Ace investor Rakesh Jhuhunwala, his wife Rekha Jhunjhunwala and five others have settled a case with the Securities and Exchange Board of India (SEBI) related to using unpublished price sensitive information (UPSI) on Aptech Ltd. Rakesh Jhunjhunwala paid Rs 18.48 crore as settlement charges, disgorgement of ill-gotten gains and interest charges.
Jhunjhunwala currently holds a 24.24 percent stake in Aptech, which is valued at Rs 160 crore.
On September 7, 2016, Aptech had announced its foray into the preschool segment after market hours. As per the SEBI order, this was a UPSI between March 14, 2016, and September 7, 2016, the date of official announcement.
“It is alleged that Utpal Seth and Rakesh Jhunjhunwala were in possession of the UPSI and communicated the same to other applicants. On the basis of the UPSI, Rakesh Jhunjhunwala, Rekha Jhunjhunwala, Rajeshkumar Jhunjhunwala, Shushila Devi Gupta, Sudha Gupta and Ushma Seth Sule are alleged to have traded in the scrip of Aptech during the UPSI period,” the Sebi order says.
As per SEBI settlement regulations, a defendant can settle an issue with the market regulator without admitting or denying the charges.

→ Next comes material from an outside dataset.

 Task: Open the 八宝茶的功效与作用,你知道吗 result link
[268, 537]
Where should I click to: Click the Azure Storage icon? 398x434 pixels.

Apart from Jhunjhunwala, Rekha Jhunjhunwala has paid Rs 3.19 crore. Rajesh Kumar Jhunjhunwala, brother of Rakesh Jhunjhunwala, has paid Rs 2.46 crore, Sudha Gupta has paid Rs 1.02 crore, Sushila Devi, mother-in-law of Rakesh Jhunjhunwala, has paid Rs 1.63 crore, Ushma Seth Sule has paid Rs 1.07 crore and Utpal Sheth, a close associate of Rakesh Jhunjhunwala, paid Rs 67 lakh as settlement amount.
In addition, Madhu Vadera Jayakumar has paid Rs 1.68 crore, Ramesh S. Damani has paid Rs 6.21 crore and Chugh Yogendra Pal has paid Rs 84 lakhs.
In total, the amount comes to Rs 37.25 crore.
“Settlement with SEBI allows defendants to settle insider trading charges without admitting the facts underlying those charges. In India, settlement orders before 2018 would state that a noticee 'neither admits nor denies' any allegation, while the new settlement regulations employ the language “without admitting or denying the findings of fact and conclusions of law”. This is because a settlement does not take away the legal presumption of innocence of a person unless proven guilty. Most settlement applications are filed to put quietus to the matter and avoid litigation. This leaves the question of facts and law both open and buried,” said Sumit Agrawal, Partner, Regstreet Law Advisors, and a lawyer of Rakesh Jhunjhunwala and his family.